Single-channel speech enhancement using inter-component phase relations

doi:10.1016/j.specom.2018.03.009

Speech Communication

Volume 99, May 2018, Pages 144-160

https://doi.org/10.1016/j.specom.2018.03.009 Get rights and content

Highlights

•
The paper provides an introduction to the notion of inter-component phase relations of polyharmonic signals.
•
The performance of proposed approach is evaluated in speech quality and intelligibility, compared to the other benchmarks.
•
A joint application of proposed approach with the conventional amplitude enhancement methods is described.

Abstract

Phase-aware processing has recently attracted lots of interest among researchers in speech signal processing field as successful results have been reported for various applications including automatic speech/speaker recognition, noise reduction, anti-spoofing and speech synthesis. In all these applications, the success of the applied phase-aware processing method is predominantly affected by the robustness and the accuracy of the provided estimate of the clean spectral phase to be obtained from noisy observation. Therefore, in this paper, we first consider the inter-component phase relations of poly-harmonic signals as speech captured by Phase Invariance, Phase Quasi-Invariance and Bi-Phase constraints. Then, relying on these constraints between harmonics as phase structure, we propose phase estimators. Throughout various experiments we demonstrate the usefulness of the newly proposed methods. We further report the achievable speech enhancement performance by the proposed phase estimators and compare them with the benchmark methods in terms of perceived quality, speech intelligibility and phase estimation accuracy. The proposed methods show improved performance averaged over different noise scenarios and signal-to-noise ratios.

Introduction

In many signal processing applications including radar, image and speech processing, the problem of interest is to detect the desired signal in a noisy observation. While many previous studies were dedicated to deriving new estimators for amplitude and frequency of signal components (harmonics) (Kay, 1993, Van Trees, 2004), the estimation of spectral phase has been less addressed.

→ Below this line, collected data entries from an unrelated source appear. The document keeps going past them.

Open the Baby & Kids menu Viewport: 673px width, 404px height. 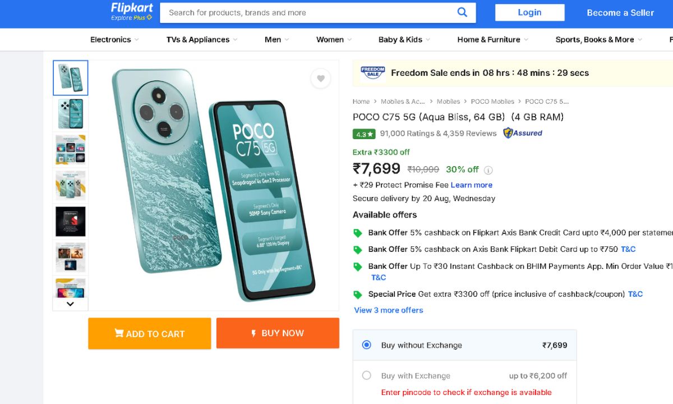coord(404,39)
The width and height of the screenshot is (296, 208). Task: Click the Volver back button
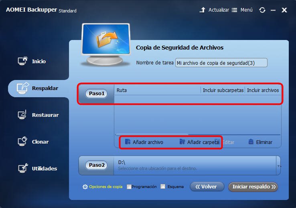tap(207, 187)
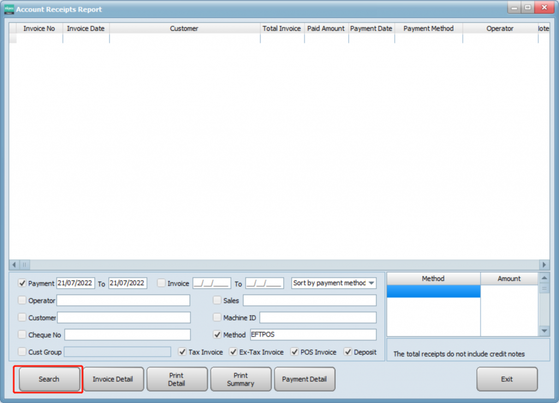Viewport: 559px width, 403px height.
Task: Click into the Cheque No field
Action: pos(127,335)
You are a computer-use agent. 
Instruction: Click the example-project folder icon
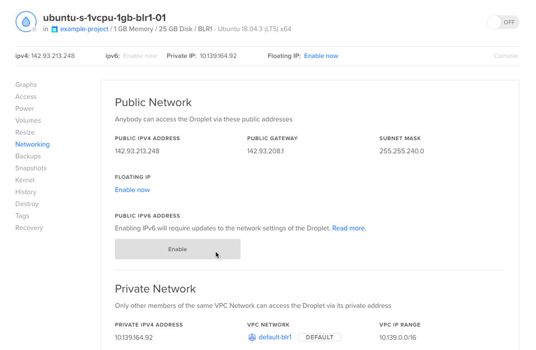(54, 29)
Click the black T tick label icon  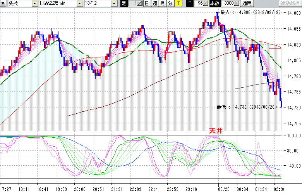189,3
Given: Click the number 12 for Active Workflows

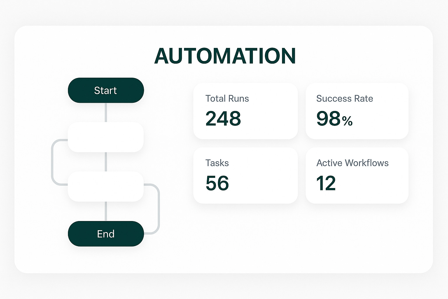Looking at the screenshot, I should coord(326,183).
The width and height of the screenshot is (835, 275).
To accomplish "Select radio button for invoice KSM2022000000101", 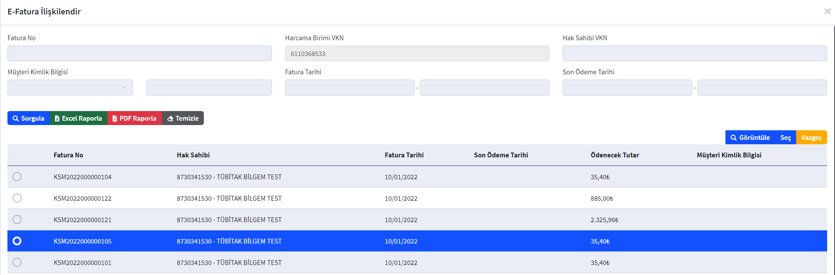I will coord(17,262).
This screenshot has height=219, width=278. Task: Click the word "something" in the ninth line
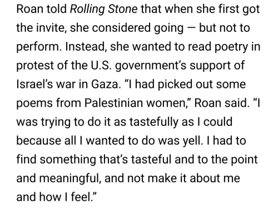(x=68, y=160)
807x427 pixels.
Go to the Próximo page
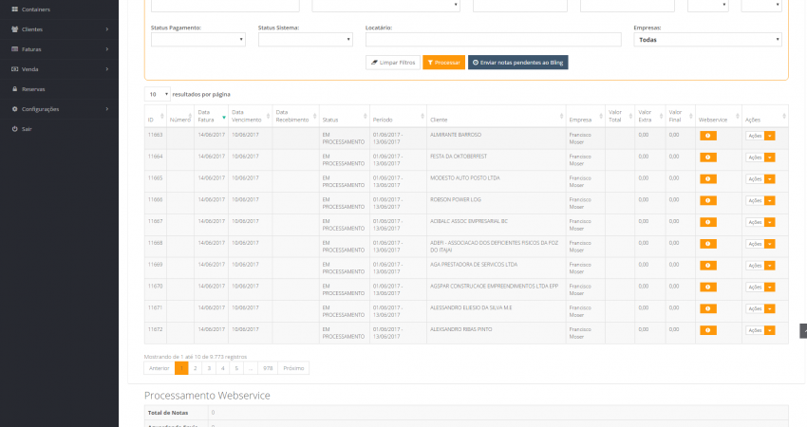tap(293, 367)
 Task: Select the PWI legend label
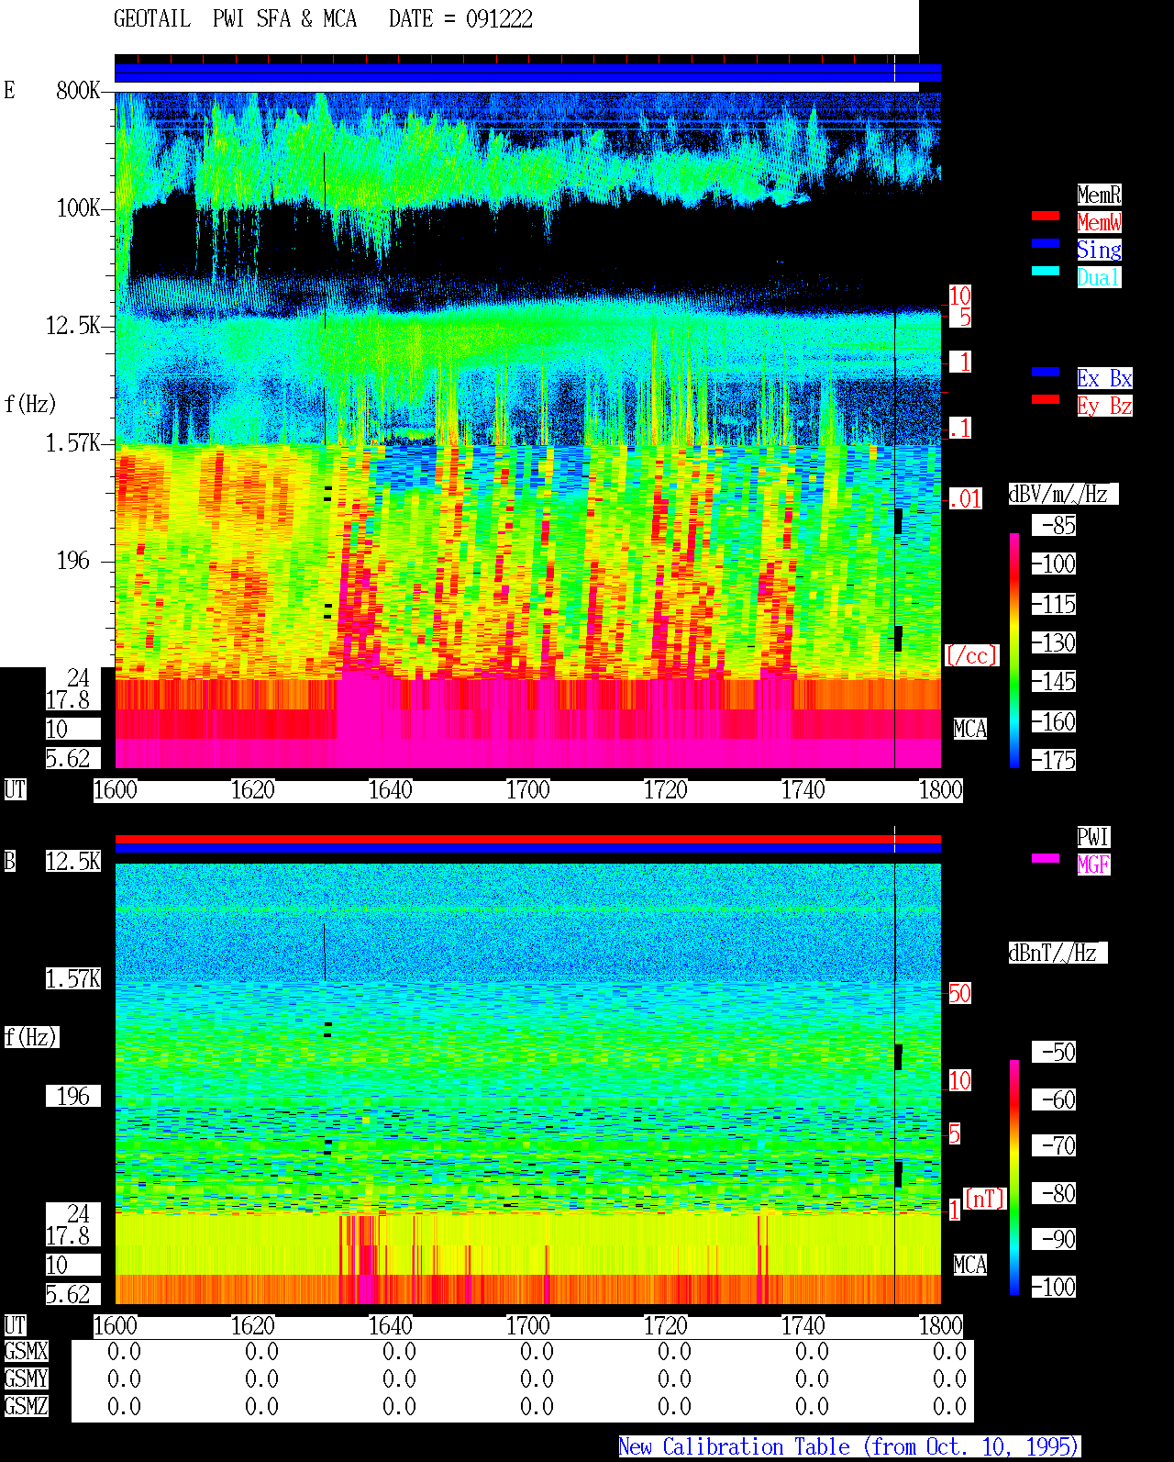click(x=1093, y=837)
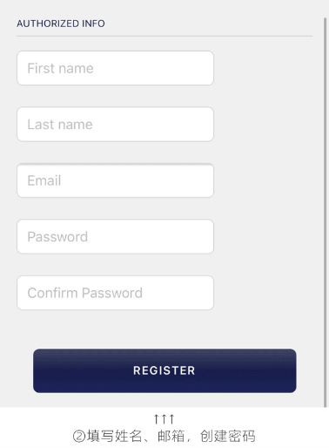Activate the Confirm Password field
This screenshot has height=448, width=329.
pyautogui.click(x=115, y=293)
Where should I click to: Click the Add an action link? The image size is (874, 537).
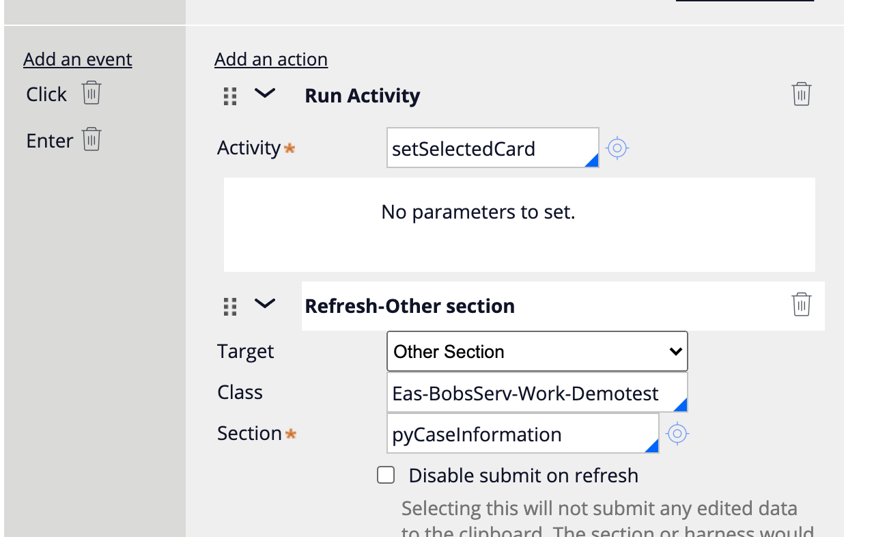[x=270, y=59]
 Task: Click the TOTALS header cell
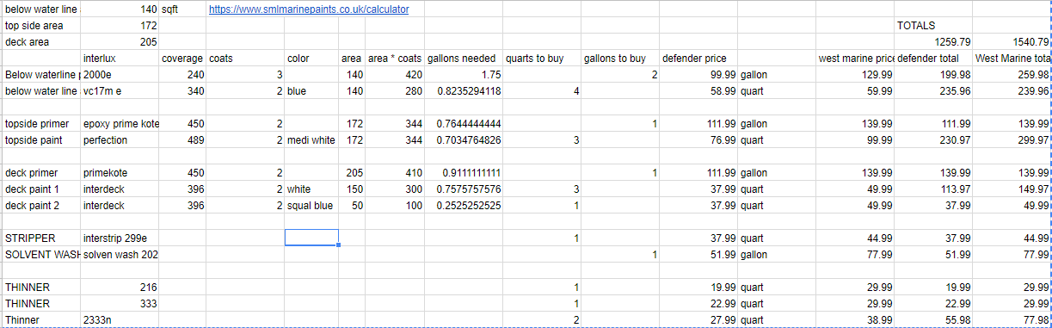coord(916,26)
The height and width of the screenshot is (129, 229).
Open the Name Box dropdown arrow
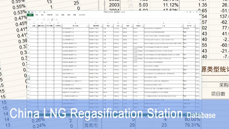tap(38, 19)
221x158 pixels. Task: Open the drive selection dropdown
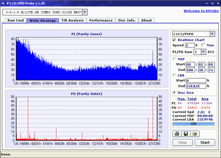coord(85,12)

In speech signal processing, the processing of spectral phase was historically reported perceptually unimportant follow up the early experiments by Wang and Lim (1982) and Vary (1985). In particular, Vary reported that human perceives phase distortion only below signal-to-noise ratio (SNR) of 6 dB, hence noisy spectral phase suffices for high enough SNRs. Later on, Aarabi (2006) and Alsteris and Paliwal (2007) reported that spectral phase could be helpful for speech applications including automatic speech recognition and noise reduction. More recently, overview on phase-aware signal processing for speech applications thoroughly demonstrated the advantages and potential of incorporating phase processing (Mowlaee, Kulmer, Stahl, Mayer, 2016a, Gerkmann, Krawczyk, Le Roux, 2015, Mowlaee, Saeidi, Stylianou, 2016b).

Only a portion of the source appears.